Yes, it is. First of all, it's a battle you need to fight. Writers have to write what they think is good, what they think is right. You want to be working creatively with the director, with the actors, your designers. ABC badly wanted me to make "Sports Night" into a show that seemed more familiar to them. "Can't we have the neat guy and the sloppy guy?" "Can't we have the jock and the wimp?" Those are the things that made sense to them. When an ABC development executive comes to me and says, "Listen, I think you're doing this wrong, and I think you should do it this way," I have a right to wonder, "Are you the genius behind the concept of 'Two Guys, a Girl, and a Pizza Place'?"

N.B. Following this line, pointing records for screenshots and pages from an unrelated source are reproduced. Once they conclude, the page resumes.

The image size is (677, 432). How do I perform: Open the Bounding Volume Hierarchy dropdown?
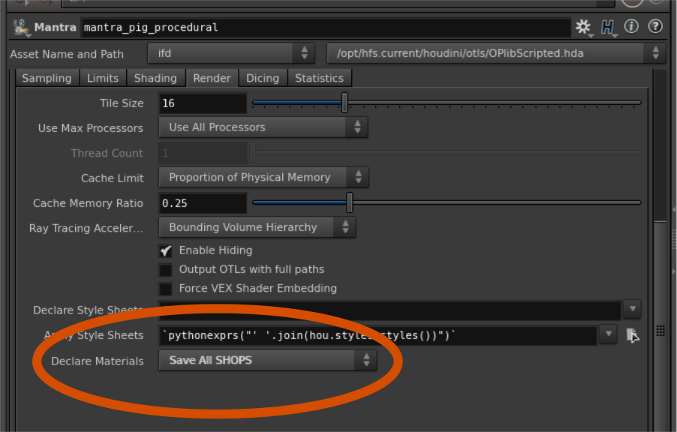pos(257,227)
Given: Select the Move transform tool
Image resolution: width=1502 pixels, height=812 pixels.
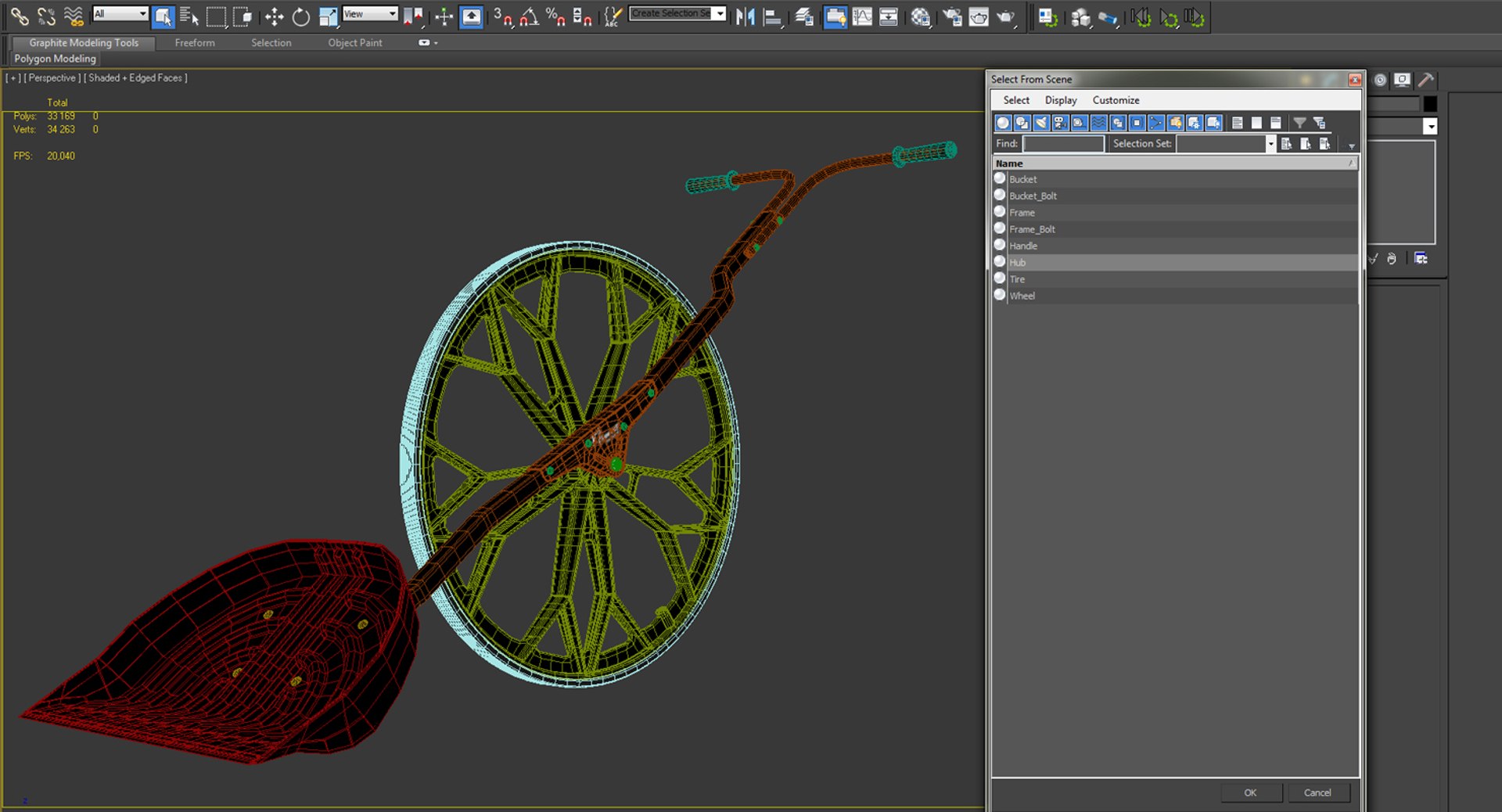Looking at the screenshot, I should (274, 16).
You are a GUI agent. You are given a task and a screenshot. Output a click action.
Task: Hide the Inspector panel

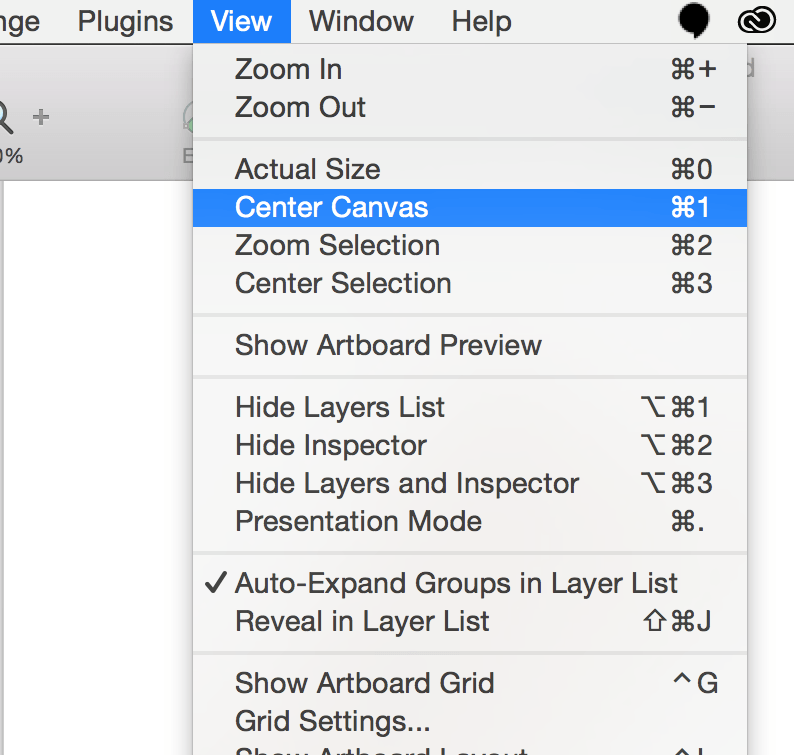coord(331,446)
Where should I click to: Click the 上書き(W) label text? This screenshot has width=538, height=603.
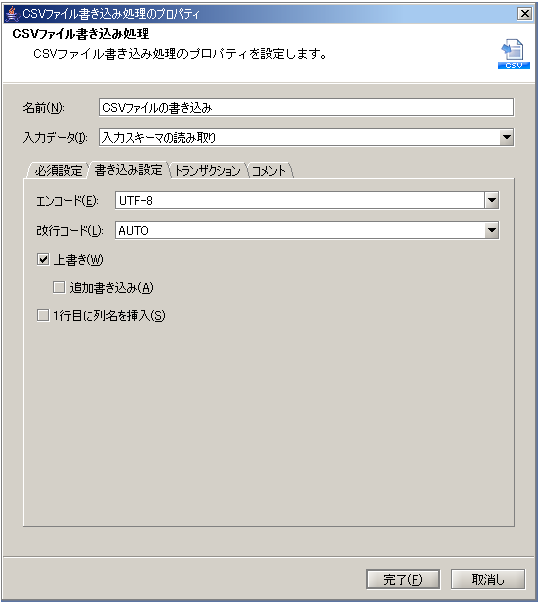pyautogui.click(x=78, y=260)
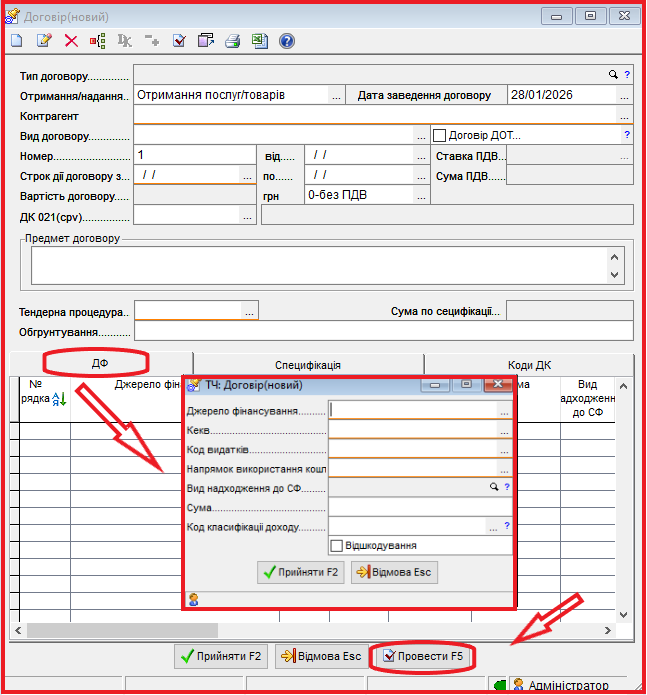647x695 pixels.
Task: Open help with blue question mark icon
Action: (x=287, y=41)
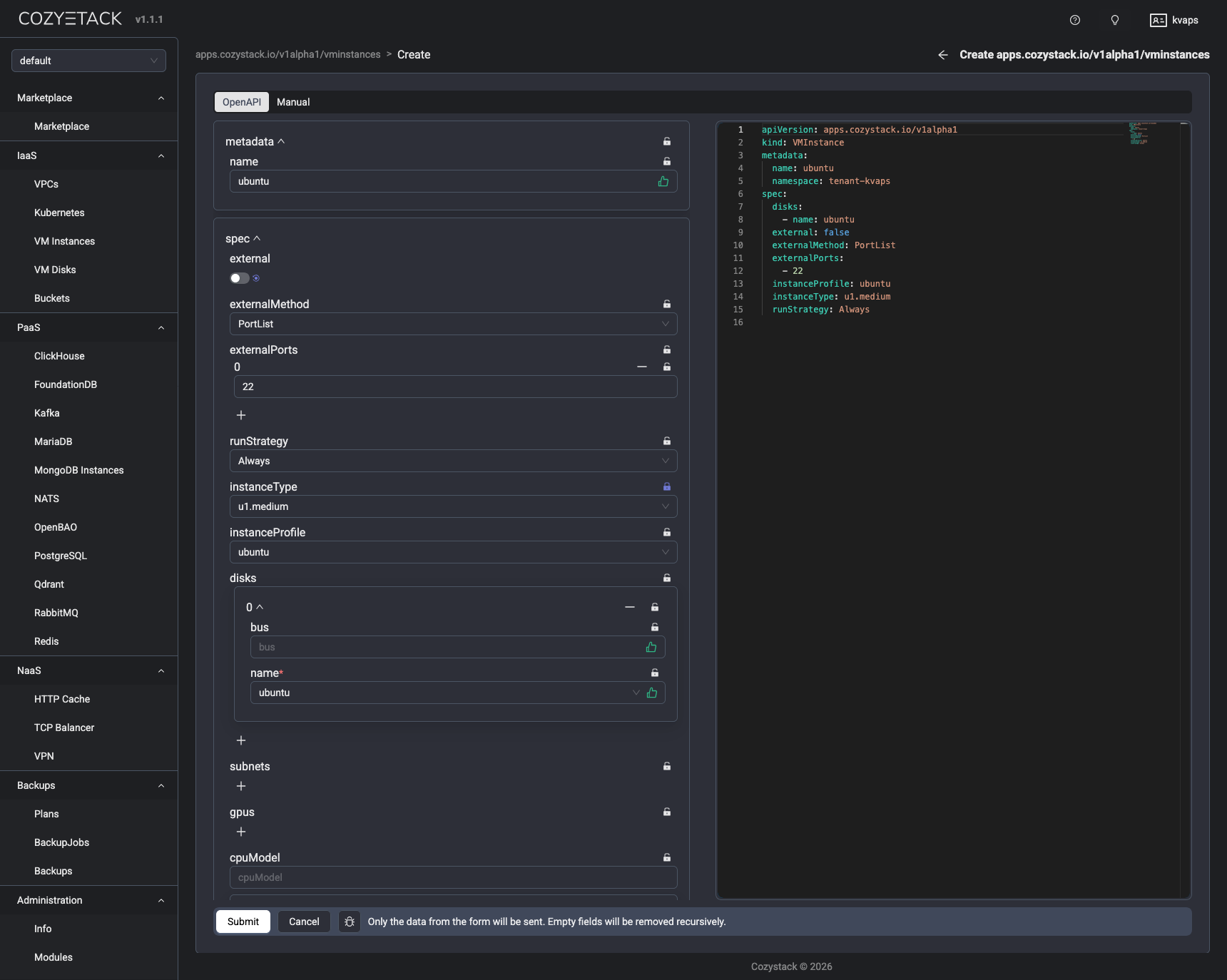
Task: Click the bug debug icon beside Submit
Action: [x=349, y=922]
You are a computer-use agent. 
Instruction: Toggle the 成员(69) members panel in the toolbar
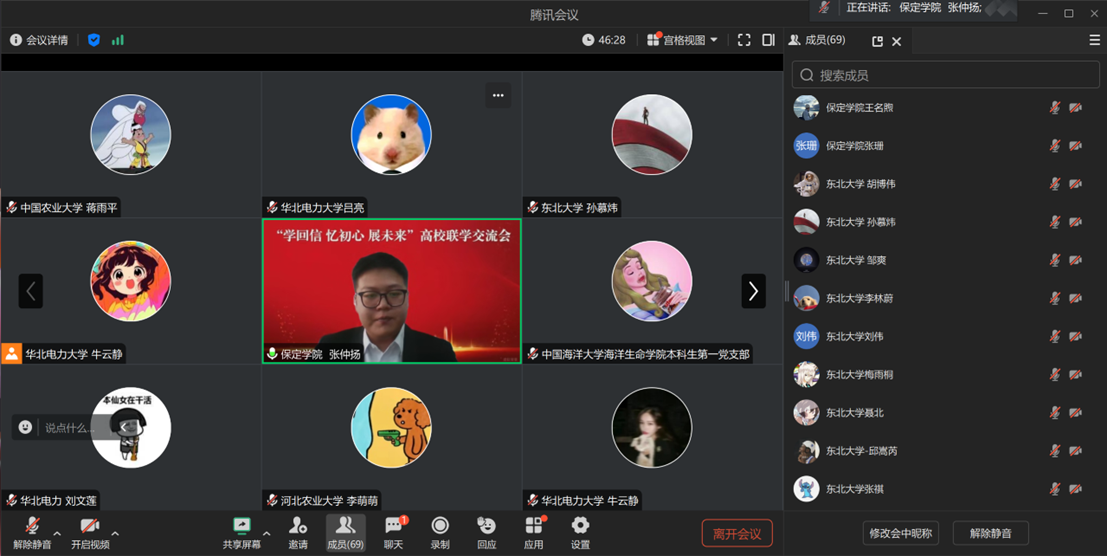(345, 532)
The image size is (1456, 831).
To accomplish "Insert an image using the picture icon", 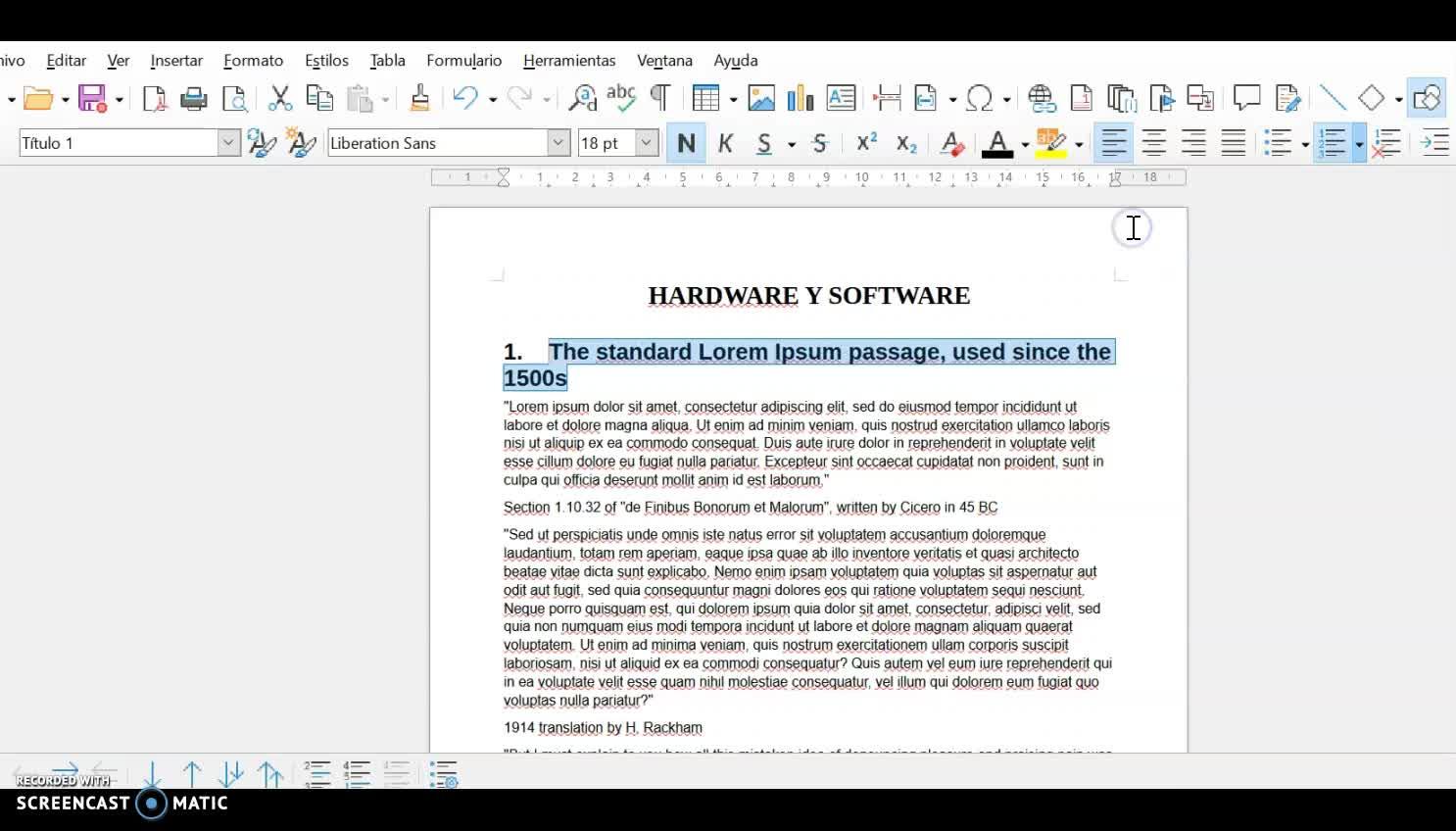I will (x=760, y=98).
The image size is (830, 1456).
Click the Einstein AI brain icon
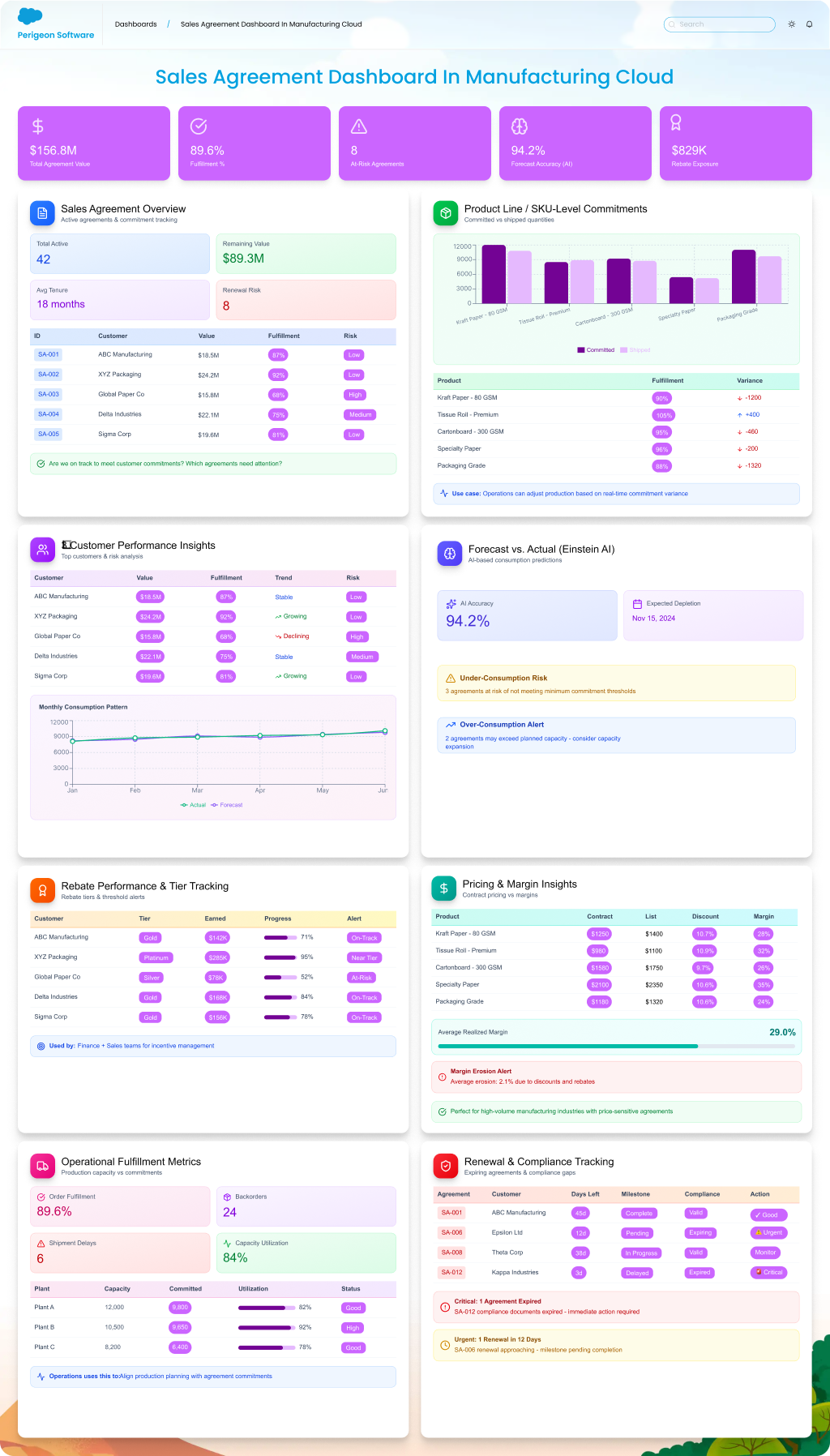[449, 554]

All your characters — from Tom Cruise's lawyer to Jack Nicholson's colonel to the entire White House staff — seem to have tragic flaws. Is that an essential part of your writing?
I was a theater major in college [Syracuse University] and had a wonderful teacher named Geri Clark who just pounded Aristotle's Poetics into us. So it's all about examining a tragic flaw. And where it's cathartic is this: that in most of these characters, whether it's Cruise or Michael Douglas or any of the people in "The West Wing," generally what you start with is good versus evil or good versus better. Most of these characters, when you meet them, are perfectly likable, very capable, smart, doing a good job — they wouldn't hurt a little animal. And then they are faced with a challenge that requires them to step it up a notch. What they're not doing is risking much. Tom Cruise, at the beginning of A Few Good Men, is a plea bargainer; he's in the Navy so that he can pay off his law school loan, he's just going to lay low and get out and get a real job. Then — wham! — all of a sudden he's faced with a real killer of a case. Oftentimes, that's what happens on "The West Wing." The characters on "The West Wing" lose as often as they win. They almost always have to compromise.

Who is the highest-ranking government official to have offered you an opinion of the show?
President Clinton, who loved watching it. We're going to miss the Clintons terribly, as you might imagine. They've been a terrific research source. The cherry on top, however, came last May. Four times a year, we go to Washington for a few days to shoot exterior locations, and we were shooting our season finale in Georgetown, when out comes Madeleine Albright, who lived around the corner, and was very upset: "Why is there no secretary of state on the show?" Later, I was summoned to the office of National Security Advisor Sandy Berger, who chewed me out for not having a national security advisor. So I opened the next season with Anna Deavere Smith as the national security advisor.

What do you hear from President Bush's people?
We last heard from them back during the primaries, before he got the nomination, when someone — I'm assuming low in the campaign hierarchy — called to see if we'd be interested in having him on an episode. We've not heard from them since, but we're hoping that we'll have as friendly a relationship with them as we had with their predecessor.